Ironically, salary adjustments and recruitments have led to an increased wage bill by 20 percent to K1.5 trillion in the 2025/26 financial year, up from the from K1.3 trillion in the previous year, according to published Ministry of Finance and Economic Affairs data.

The increase is also coming at a time other recurrent expenditure have registered a 42 percent increase to K4.5 trillion in the current fiscal year from.

In an interview on Wednesday, Centre for Green Economy lead Velli Nyirongo observed that when a country allocates such a large share of revenue towards recurrent and statutory obligations, there is little left for infrastructure, development projects, or essential social services.

He said: “This imbalance inhibits economic growth and leaves limited fiscal space to respond to economic shocks or invest in long-term development.

“If left unchecked, the growing wage bill, recurrent expenditure, and debt servicing commitments may ultimately threaten government solvency and the sustainability of essential public services, hampering Malawi’s prospects for durable economic growth and poverty alleviation.”
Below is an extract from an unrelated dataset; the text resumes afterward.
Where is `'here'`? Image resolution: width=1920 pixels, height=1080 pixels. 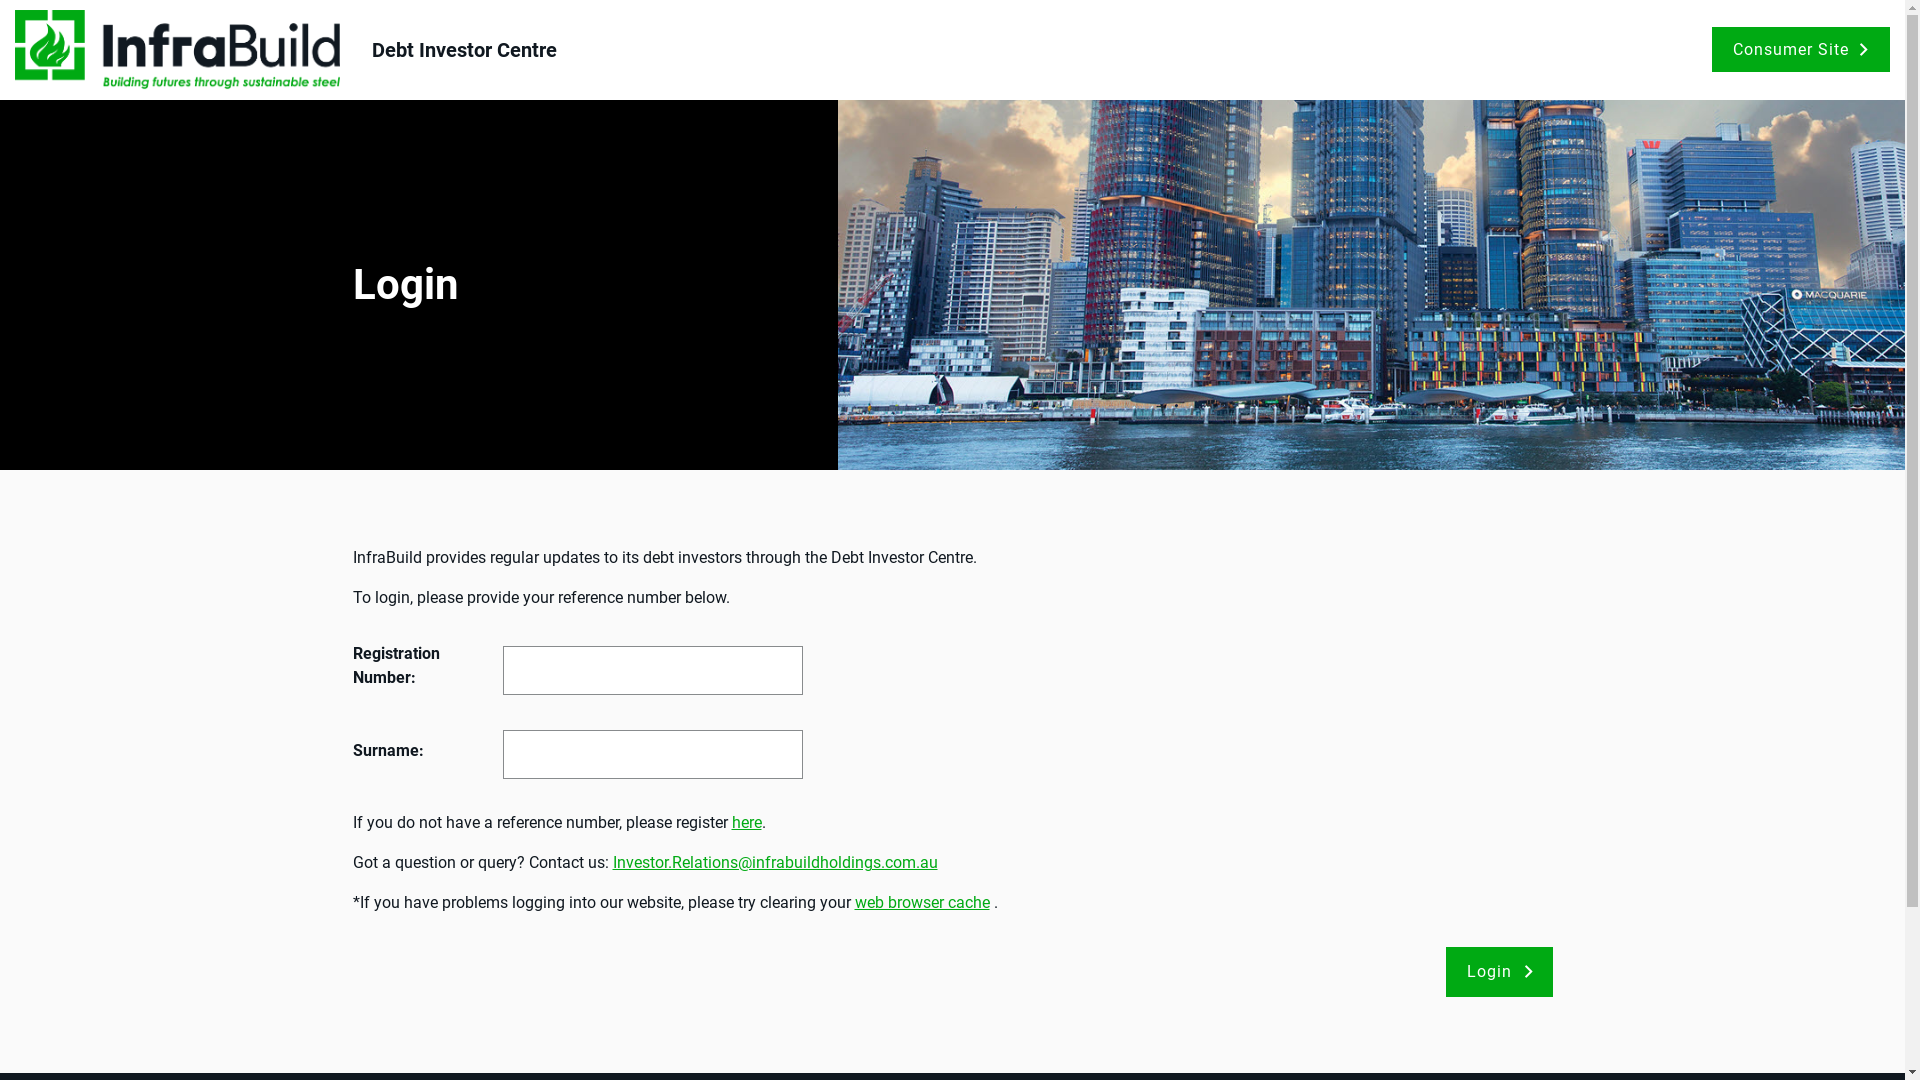 'here' is located at coordinates (746, 822).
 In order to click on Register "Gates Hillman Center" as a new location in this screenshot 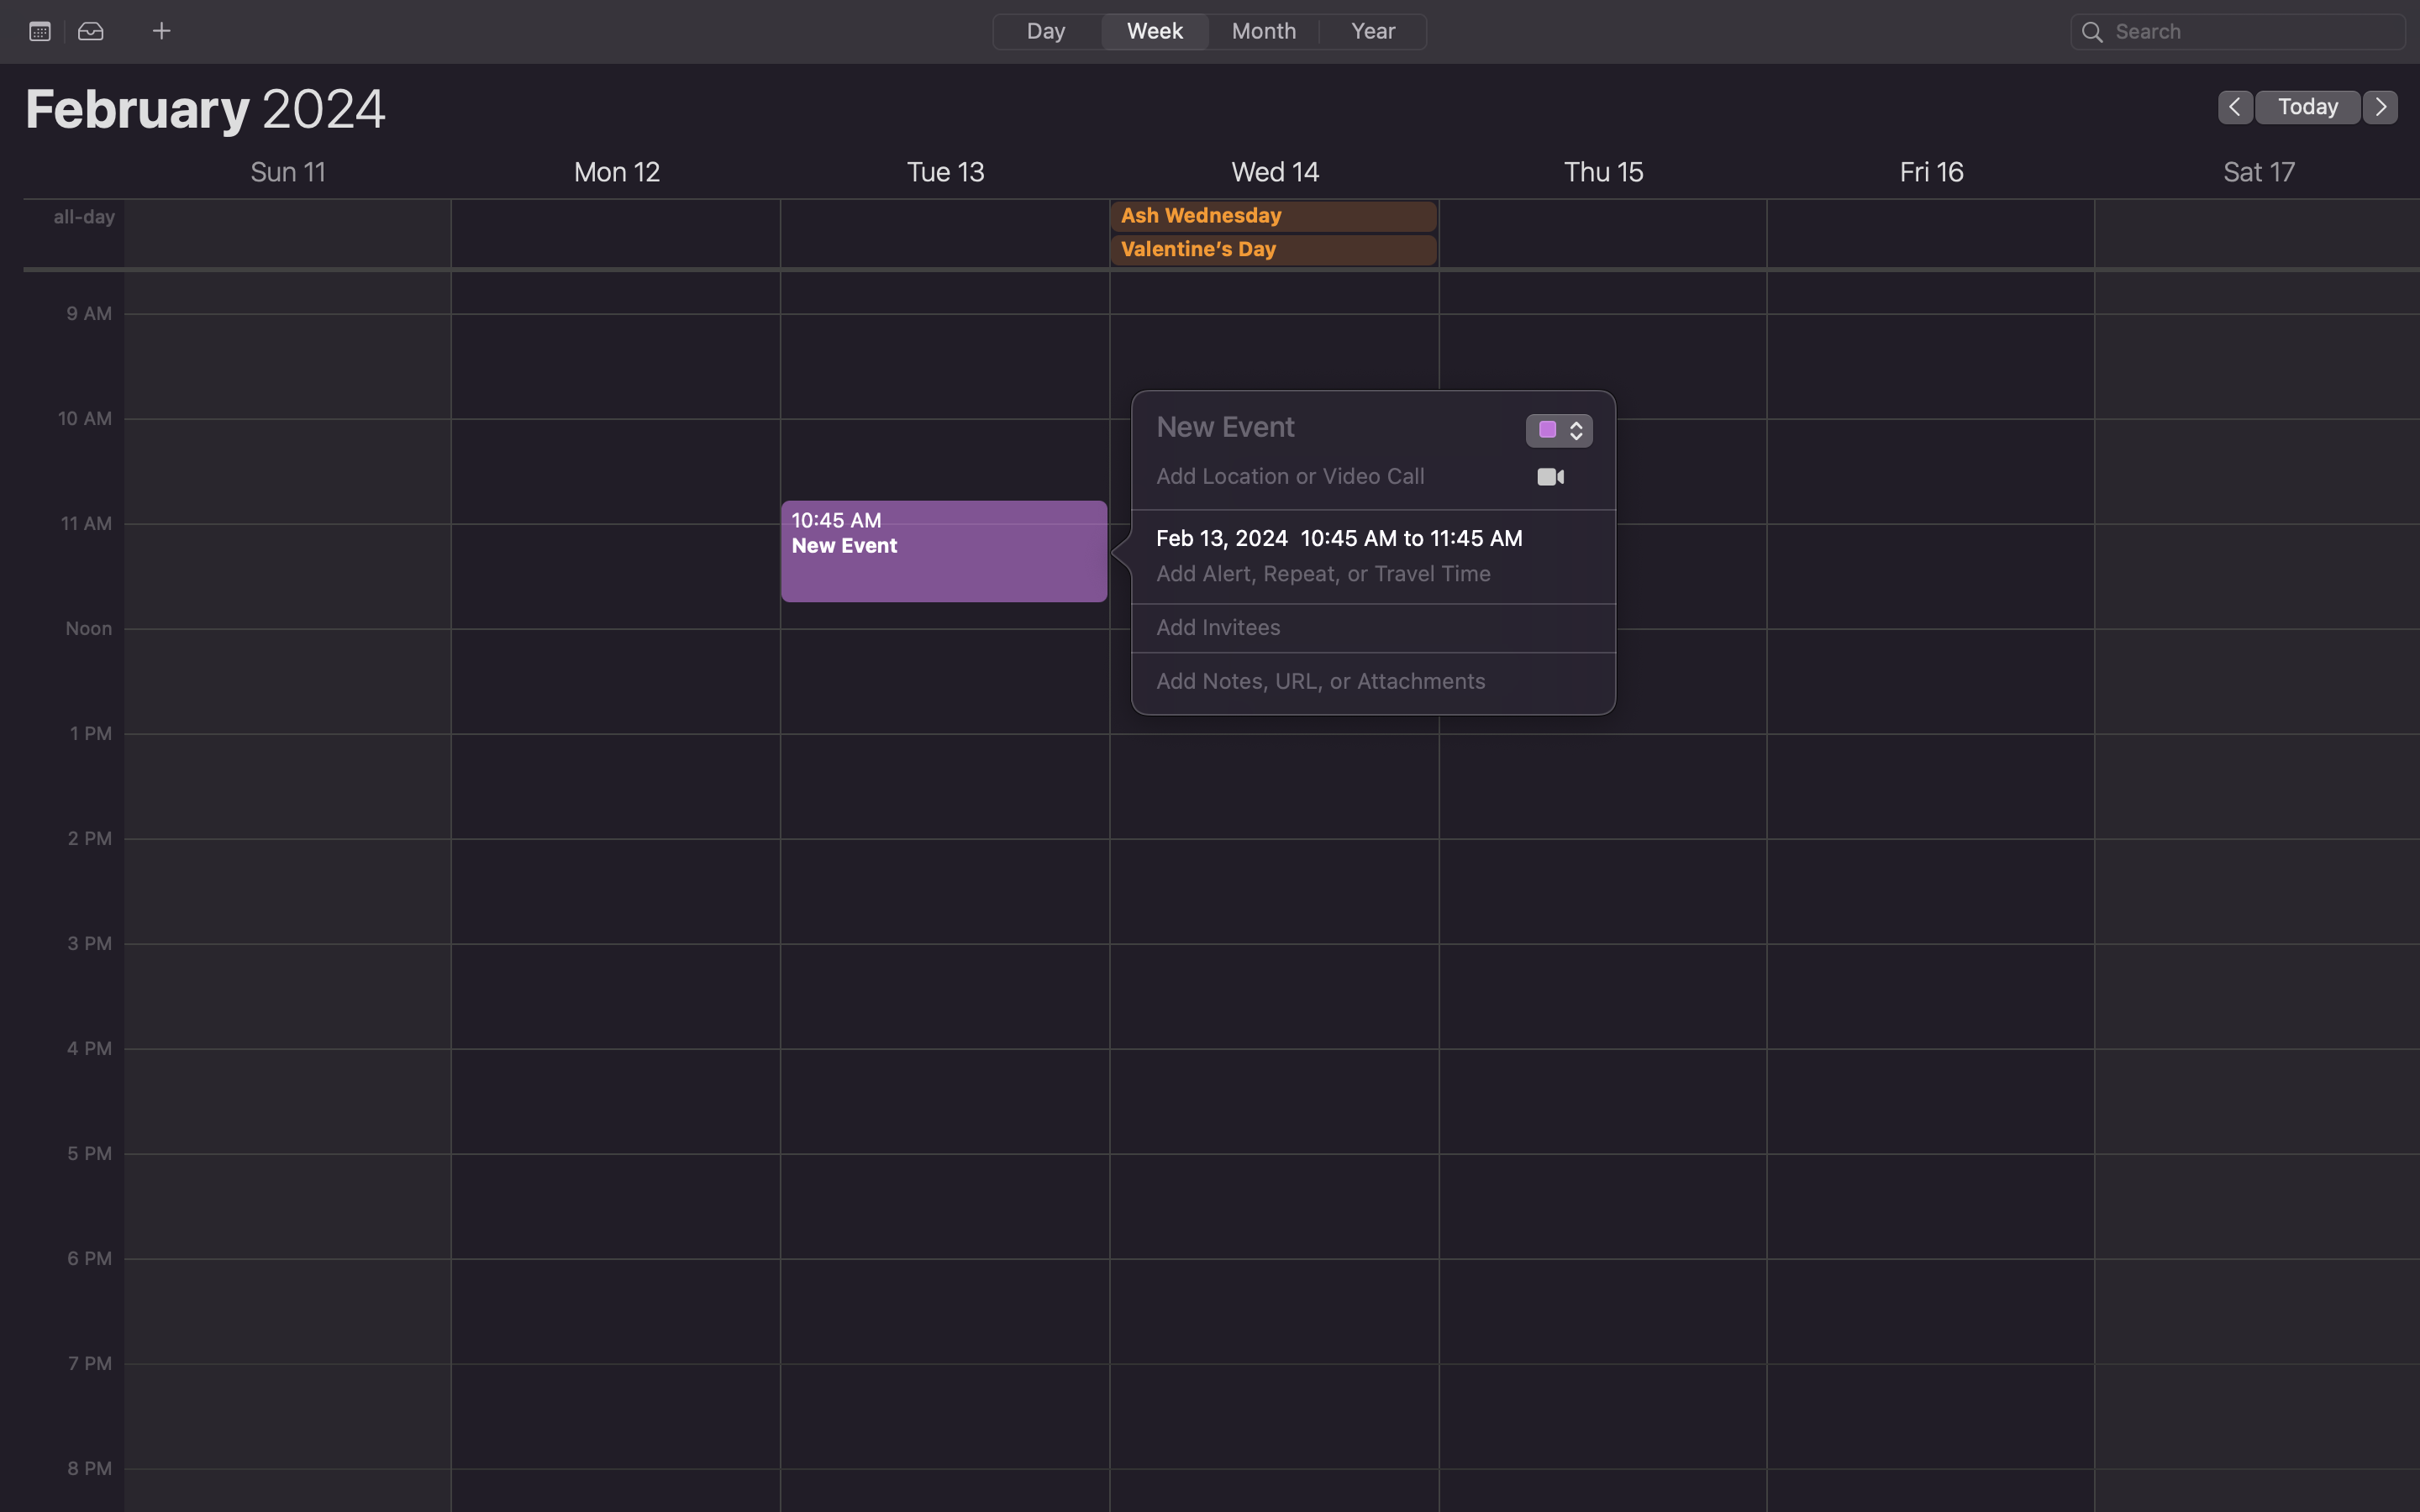, I will do `click(1326, 483)`.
Statutory expenditures have consumed an average of 93 percent of domestic revenue over the past four fiscal years.

According to the World Bank, a large share of statutory expenditure, also called rigid expenditures, includes compensation of employees, interest, pension and gratuity and subventions which are eating into domestic revenue, with debt-service obligations alone rising from 28 percent of domestic revenue in 2020/21 financial year to an estimated 43 percent in 2024/25 financial year.

Former finance minister Joseph Mwanamvekha earlier observed that the rising rigid expenditures means development projects and services to critical sectors will have to be accommodated within the remaining balance of seven percent of the budget.

He said: “This is a serious matter and is not healthy as it deprives Malawians of development and public services.”

In his 2025/26 Budget Statement, Minister of Finance and Economic Affairs Simplex Chithyola-Banda conceded that the country’s budget is highly skewed towards the mandatory expenditures on interest bills for past borrowing and consumption, wages and salaries and social benefits to protect the most vulnerable segments of our population.

“This has tended to leave few resources for government service delivery and development projects,” he said.

Malawi’s public investment in infrastructure has been negligible in the past two decades, averaging about 4.18 percent over a 20-year period between 1998 and 2017, according to the World Bank.

At 4.18 percent, this is lower than Mozambique at 10.7 percent, Zambia’s 4.82 percent and Tanzania at 4.21 percent.

Statutory obligations entail institutional, legal, or contractual requirements or other constraints that limit policy maker’s ability to alter the size and composition of the budget, at least in the short term.